This publication chose to publish an opinion piece, allegedly authored by four anonymous CFA charterholders, that mischaracterized and misrepresented the facts behind our move to computer-based testing for the CFA® Program.
We understand that change can be difficult to accept. It’s part of human nature to see change as an enabler, a simplifier, a way to make things easier.
The investment management industry continues to be disrupted by change. Yet resistance to change is not a business strategy; it’s a recipe for failure. Have you called a travel agent recently to book a trip?
We at CFA Institute have invested years in preparing to migrate to computer-based testing, having administered the exams on paper for nearly 60 years and recognizing that there were more efficient and more effective ways to test candidates’ knowledge and competencies. Upholding the standard of the charter and the rigor of the exams has remained paramount in our minds every single step of the way.
After the postponement of our June 2020 CFA Program exams as a result of the pandemic, we began to rigorously evaluate the opportunity to accelerate our transition to computer-based testing for all levels of the CFA Program.
The testing industry as a whole has shifted to computer-based testing over the past 25-years.

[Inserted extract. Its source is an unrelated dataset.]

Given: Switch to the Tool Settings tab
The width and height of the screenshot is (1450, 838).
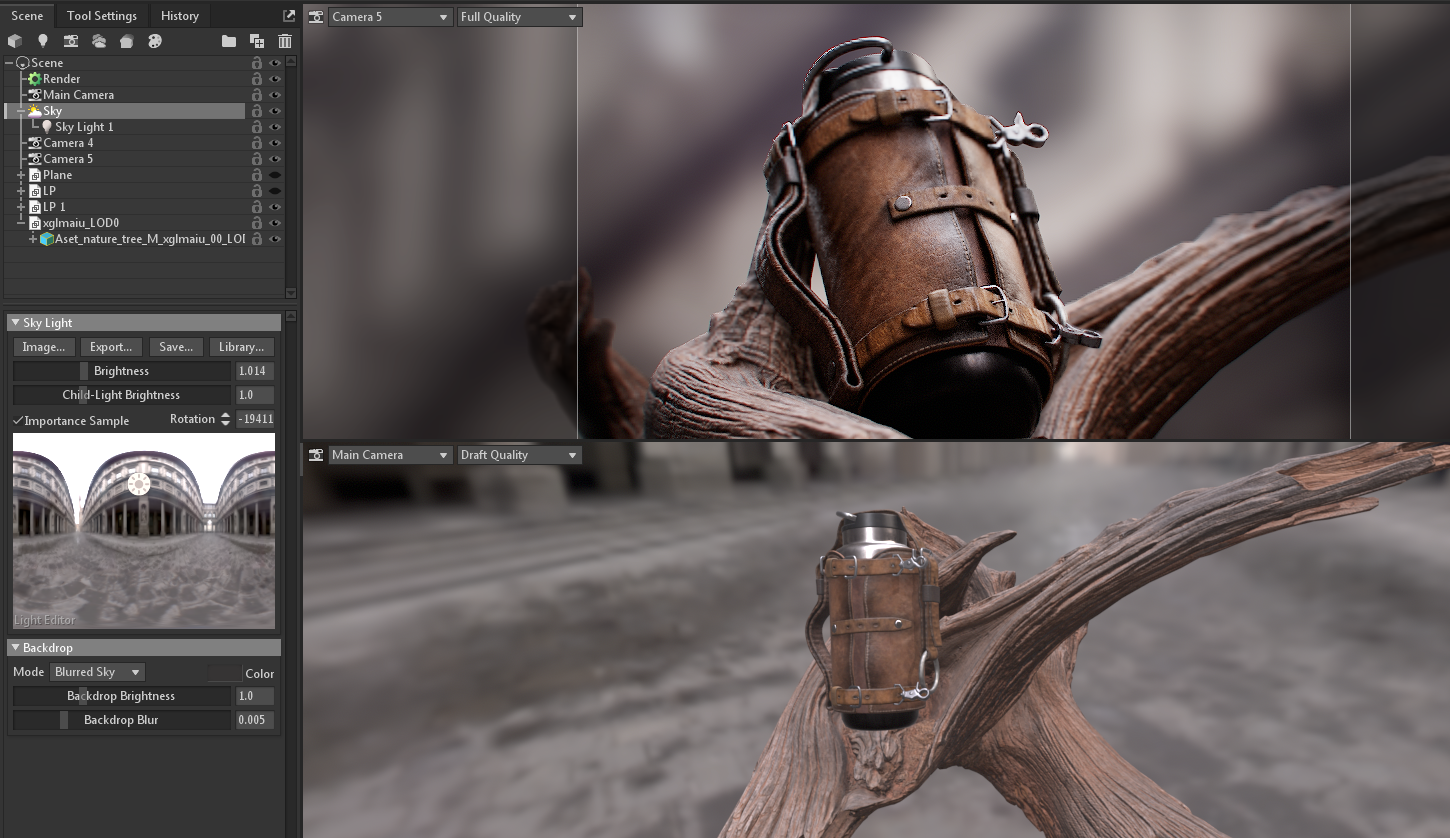Looking at the screenshot, I should 102,16.
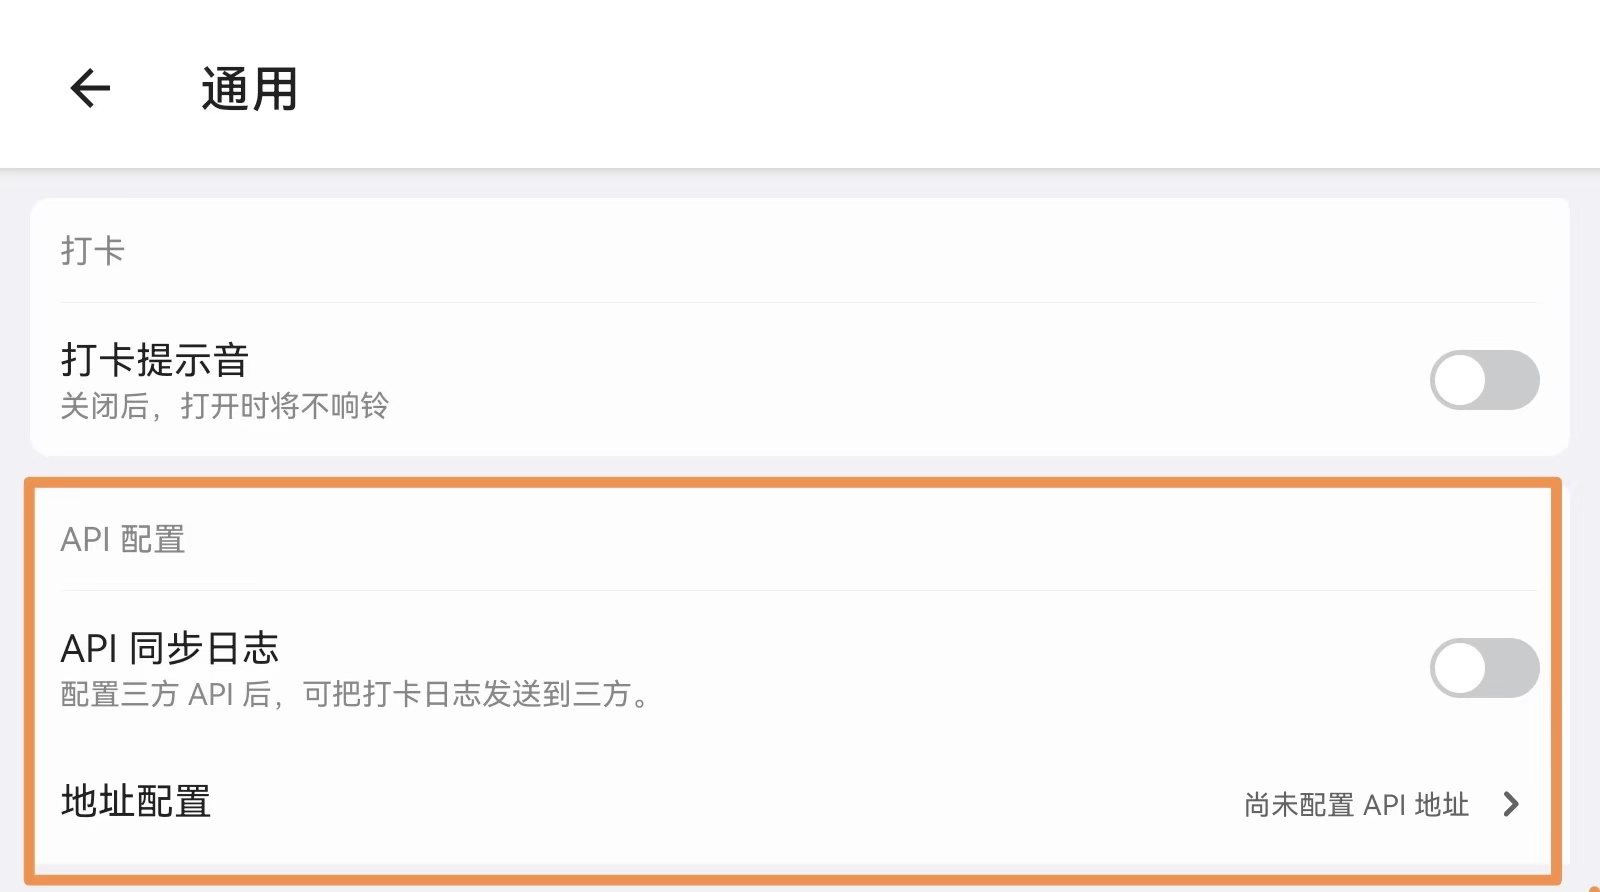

This technological progression responds to how global testing and credentialing practices have changed and the recognition that the investment profession operates in a digital world. Further, this change addresses the learning and exam preferences of today’s candidates and those who will follow them. Offering the exams and learning experience in a digital environment will allow CFA Institute to better model the tasks and work experience of today’s investment professionals. While a few lament the loss of pencils and paper, the world has clearly moved on, and history is littered with examples of once-successful industries that were felled by innovation.
Technological advances in computer-based testing enable us to meet the growing global testing demands of candidates and will improve their accessibility and experience with a wider selection of test venues and more flexible scheduling options. The latter point is incredibly important in the midst of this pandemic. We need more venues, more testing dates, and more scheduling options to accommodate the hundreds of thousands of disappointed candidates whose journey through our program has been disrupted by COVID-19. Increasing the exams’ accessibility and frequency does not equate to degrading the charter; to suggest that these changes are designed to lessen the charter’s value, at a time when the world continues to grapple with a global health crisis, is both false, insensitive and frankly naive.
We have demonstrated success in administering computer-based exams for our Certificate in Investment Performance Measurement (CIPM) Program, and we have a high level of confidence in the reliability of our systems and processes.
To those who suggest that reducing the number of questions makes the exam easier: We have employed psychometricians and performed deep analysis on this matter. That analysis shows that answering fewer questions does not change the outcome. We liken this to taking one’s temperature: you do not get a different reading by leaving the thermometer in your mouth longer than the necessary time.
We believe that finance plays an incredibly important role in the global markets, and we think CFA charterholders are particularly well suited to help rebuild the global economy following the coronavirus-induced downturn. So, yes, the world could benefit from more charterholders, but we won’t change the rigor of our exams one bit. As one professor told the Financial Times earlier this year, “CFA is the gold standard of the investment profession.” Nothing about our move to computer-based testing and the other related moves will change that.